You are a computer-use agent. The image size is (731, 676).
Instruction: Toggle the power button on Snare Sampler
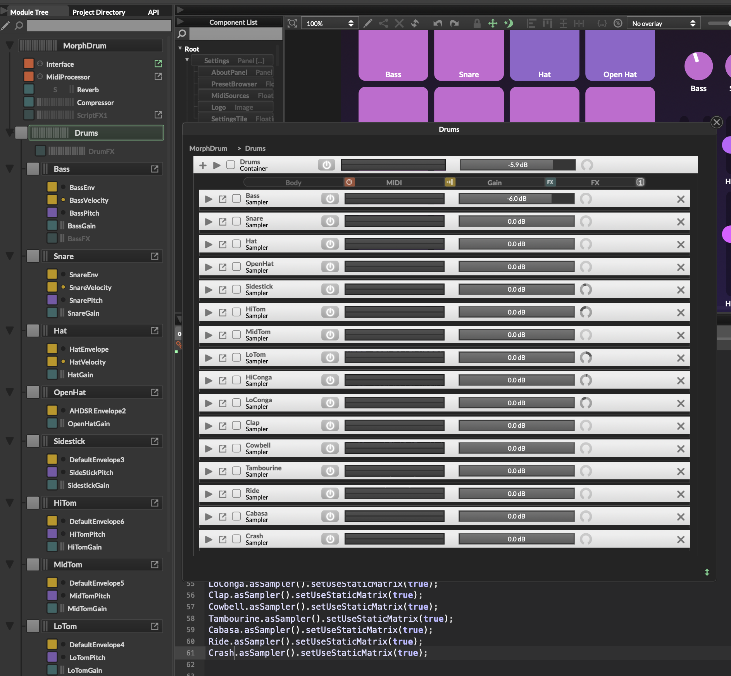(x=330, y=221)
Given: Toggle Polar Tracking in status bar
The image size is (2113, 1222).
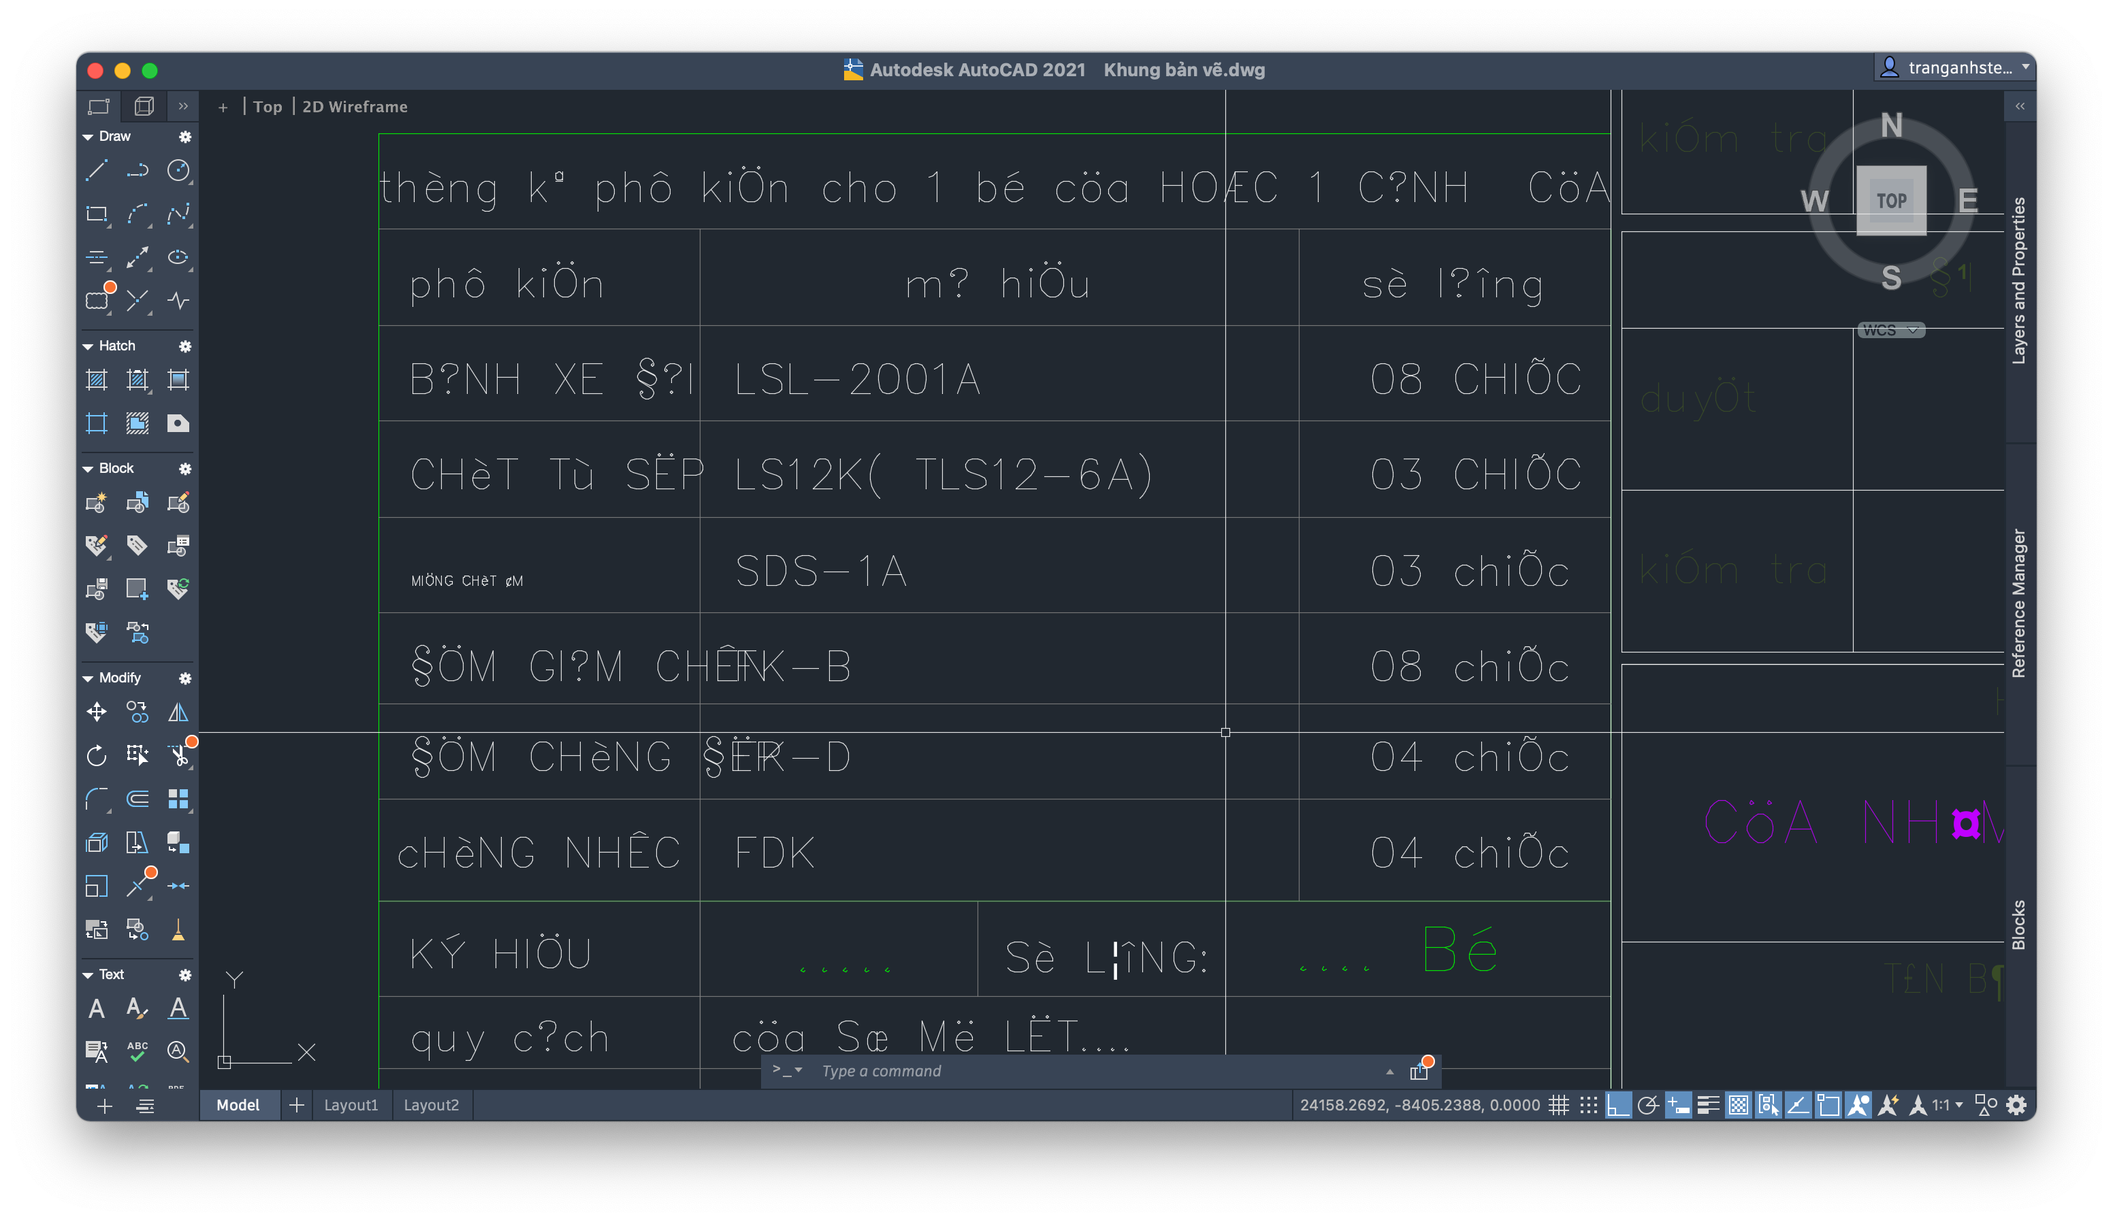Looking at the screenshot, I should (1648, 1105).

What this task involves:
Please transcribe, with no additions, the lines starting at the one that contains "Instruction: Toggle the" and running through the last line of the entries, inclusive. Leave the pictures out.

Result for this exercise:
Instruction: Toggle the power button on Snare Sampler
(x=330, y=221)
Given: Toggle Polar Tracking in status bar
The image size is (2113, 1222).
Looking at the screenshot, I should (1648, 1105).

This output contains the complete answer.